Apprenticeships must focus on needs of employer

Share this story

A new report has stated that the Government’s apprenticeship programme needs urgent reforms if it is to succeed.

Doug Richard, entrepreneur, educator and founder of School for Startups, said the quality of apprenticeships needed improving to deliver the skills and qualifications of “tangible value” to workers and employers.

The report stated that employers and other organisations with relevant industry expertise should be invited to design and develop new apprenticeship qualifications for their sectors.

He also recommended the introduction of a new work-based programme to support entry into employment, to replace Level 2 apprenticeships.

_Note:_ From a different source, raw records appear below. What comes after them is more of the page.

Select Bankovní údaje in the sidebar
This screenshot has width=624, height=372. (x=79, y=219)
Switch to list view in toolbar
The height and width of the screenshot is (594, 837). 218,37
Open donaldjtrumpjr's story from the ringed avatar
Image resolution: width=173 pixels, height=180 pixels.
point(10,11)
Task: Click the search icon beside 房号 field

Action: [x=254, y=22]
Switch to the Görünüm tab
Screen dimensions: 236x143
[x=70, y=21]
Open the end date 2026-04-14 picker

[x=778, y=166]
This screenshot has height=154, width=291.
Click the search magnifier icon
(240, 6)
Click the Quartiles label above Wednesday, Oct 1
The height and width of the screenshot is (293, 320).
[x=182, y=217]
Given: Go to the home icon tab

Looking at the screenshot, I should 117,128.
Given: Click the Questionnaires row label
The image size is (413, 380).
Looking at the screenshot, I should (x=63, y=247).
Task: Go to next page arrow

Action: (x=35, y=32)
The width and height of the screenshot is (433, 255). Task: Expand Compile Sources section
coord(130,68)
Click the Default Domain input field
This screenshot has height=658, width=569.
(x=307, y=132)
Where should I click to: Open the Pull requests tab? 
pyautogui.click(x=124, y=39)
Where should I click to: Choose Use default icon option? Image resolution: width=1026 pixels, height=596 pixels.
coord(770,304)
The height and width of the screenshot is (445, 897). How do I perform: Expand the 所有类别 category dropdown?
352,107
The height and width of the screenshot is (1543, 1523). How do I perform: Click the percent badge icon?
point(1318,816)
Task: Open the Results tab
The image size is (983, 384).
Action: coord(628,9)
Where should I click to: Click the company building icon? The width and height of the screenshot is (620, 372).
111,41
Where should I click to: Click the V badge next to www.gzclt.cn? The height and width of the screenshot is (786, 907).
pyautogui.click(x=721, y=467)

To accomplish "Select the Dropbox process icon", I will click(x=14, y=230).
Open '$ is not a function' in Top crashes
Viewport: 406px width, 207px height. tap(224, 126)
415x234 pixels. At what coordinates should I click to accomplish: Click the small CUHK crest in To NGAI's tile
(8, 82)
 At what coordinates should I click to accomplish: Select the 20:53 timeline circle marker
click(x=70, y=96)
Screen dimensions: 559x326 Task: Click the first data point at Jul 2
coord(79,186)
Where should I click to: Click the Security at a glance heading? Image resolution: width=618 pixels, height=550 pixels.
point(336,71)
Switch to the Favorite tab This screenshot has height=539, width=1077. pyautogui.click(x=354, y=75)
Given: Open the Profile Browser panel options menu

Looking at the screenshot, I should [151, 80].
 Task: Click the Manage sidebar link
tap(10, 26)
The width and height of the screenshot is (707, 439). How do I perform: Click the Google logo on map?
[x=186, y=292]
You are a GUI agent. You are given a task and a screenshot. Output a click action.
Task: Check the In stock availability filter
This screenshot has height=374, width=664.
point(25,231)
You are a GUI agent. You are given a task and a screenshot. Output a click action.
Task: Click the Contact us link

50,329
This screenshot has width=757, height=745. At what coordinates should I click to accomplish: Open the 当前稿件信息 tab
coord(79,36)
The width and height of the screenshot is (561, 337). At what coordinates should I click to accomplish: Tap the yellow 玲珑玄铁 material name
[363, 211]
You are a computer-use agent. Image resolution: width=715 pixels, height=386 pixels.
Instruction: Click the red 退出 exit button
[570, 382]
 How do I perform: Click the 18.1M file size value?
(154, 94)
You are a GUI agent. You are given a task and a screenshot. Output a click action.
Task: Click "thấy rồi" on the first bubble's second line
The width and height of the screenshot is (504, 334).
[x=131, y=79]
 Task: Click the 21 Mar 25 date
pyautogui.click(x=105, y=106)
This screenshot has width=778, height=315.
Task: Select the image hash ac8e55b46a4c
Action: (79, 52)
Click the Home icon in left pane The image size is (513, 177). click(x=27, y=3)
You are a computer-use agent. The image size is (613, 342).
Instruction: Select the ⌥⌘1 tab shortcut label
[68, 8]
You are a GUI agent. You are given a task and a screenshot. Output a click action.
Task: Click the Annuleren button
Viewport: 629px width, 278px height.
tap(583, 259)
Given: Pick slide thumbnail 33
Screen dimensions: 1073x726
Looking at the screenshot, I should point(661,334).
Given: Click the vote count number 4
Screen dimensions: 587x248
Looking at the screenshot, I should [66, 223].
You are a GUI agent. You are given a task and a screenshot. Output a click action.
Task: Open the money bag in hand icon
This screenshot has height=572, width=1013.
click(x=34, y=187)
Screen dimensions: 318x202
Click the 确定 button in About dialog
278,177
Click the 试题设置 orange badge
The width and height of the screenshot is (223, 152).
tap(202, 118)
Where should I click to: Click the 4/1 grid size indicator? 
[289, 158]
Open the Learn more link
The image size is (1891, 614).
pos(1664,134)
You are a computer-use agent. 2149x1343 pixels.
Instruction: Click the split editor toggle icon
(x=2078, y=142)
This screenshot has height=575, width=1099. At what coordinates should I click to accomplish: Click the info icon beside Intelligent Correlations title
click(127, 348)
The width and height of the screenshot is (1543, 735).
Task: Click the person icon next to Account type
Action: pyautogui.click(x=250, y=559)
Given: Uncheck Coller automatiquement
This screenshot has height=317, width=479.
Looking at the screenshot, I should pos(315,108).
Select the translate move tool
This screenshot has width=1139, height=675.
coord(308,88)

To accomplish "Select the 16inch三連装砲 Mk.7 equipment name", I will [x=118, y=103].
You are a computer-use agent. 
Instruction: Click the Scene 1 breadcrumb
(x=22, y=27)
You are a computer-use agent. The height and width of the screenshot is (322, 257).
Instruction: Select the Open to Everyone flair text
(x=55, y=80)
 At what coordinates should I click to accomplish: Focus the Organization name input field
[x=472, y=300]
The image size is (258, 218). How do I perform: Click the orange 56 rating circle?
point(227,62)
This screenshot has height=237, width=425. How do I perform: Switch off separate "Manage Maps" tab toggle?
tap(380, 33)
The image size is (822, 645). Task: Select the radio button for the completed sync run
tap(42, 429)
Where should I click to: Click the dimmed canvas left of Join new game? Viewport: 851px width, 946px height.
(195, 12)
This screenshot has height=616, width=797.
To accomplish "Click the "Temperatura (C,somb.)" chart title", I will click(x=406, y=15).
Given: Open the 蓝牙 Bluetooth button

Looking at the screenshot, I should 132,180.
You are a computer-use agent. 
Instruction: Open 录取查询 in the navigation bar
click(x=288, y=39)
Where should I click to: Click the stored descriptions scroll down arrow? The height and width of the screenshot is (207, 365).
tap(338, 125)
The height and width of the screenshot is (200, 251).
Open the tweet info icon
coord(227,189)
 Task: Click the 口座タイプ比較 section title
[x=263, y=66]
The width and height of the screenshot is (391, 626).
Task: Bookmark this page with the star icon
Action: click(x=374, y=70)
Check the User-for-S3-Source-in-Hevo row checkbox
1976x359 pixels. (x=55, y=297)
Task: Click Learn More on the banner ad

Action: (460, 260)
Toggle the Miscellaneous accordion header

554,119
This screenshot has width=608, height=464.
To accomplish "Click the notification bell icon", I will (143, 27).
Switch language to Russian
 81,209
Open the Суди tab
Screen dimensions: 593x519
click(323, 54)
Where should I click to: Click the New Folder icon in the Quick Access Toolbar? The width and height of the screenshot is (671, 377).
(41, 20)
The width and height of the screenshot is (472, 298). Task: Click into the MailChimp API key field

The report went on to suggest that apprenticeships should be redefined, with one qualification for each occupation, while everyone on a programme should reach a good level in English and Maths.

Doug Richard commented:

“With the myriad of learning experiences which are currently labelled as apprenticeships, we risk losing sight of the core features of what makes apprenticeships work.

“My conclusion is that we need to look again at what it means to be an apprentice and what it means to offer an apprenticeship as an employer.

“Apprenticeships need to be high quality training with serious kudos and tangible value both to the apprentice and the employer.”

In response to the report, Neil Carberry, CBI Director for Employment and Skills policy, said:

“Business will welcome this report. We agree that apprenticeships should be a route to a great career. They also ensure business builds the right skills to drive economic growth.

“Businesses are best placed to understand their own training needs, so it’s right that employers should have a greater say in apprenticeship design and which training is funded. By putting employers in the driving seat, we can ensure that government funding for training is more closely aligned with the needs of industry and future job creation.

“To make sure that all firms can access the training they need, it’s rightly recognised that we need a simple, accessible funding system, and businesses will welcome the idea of a skills tax credit.”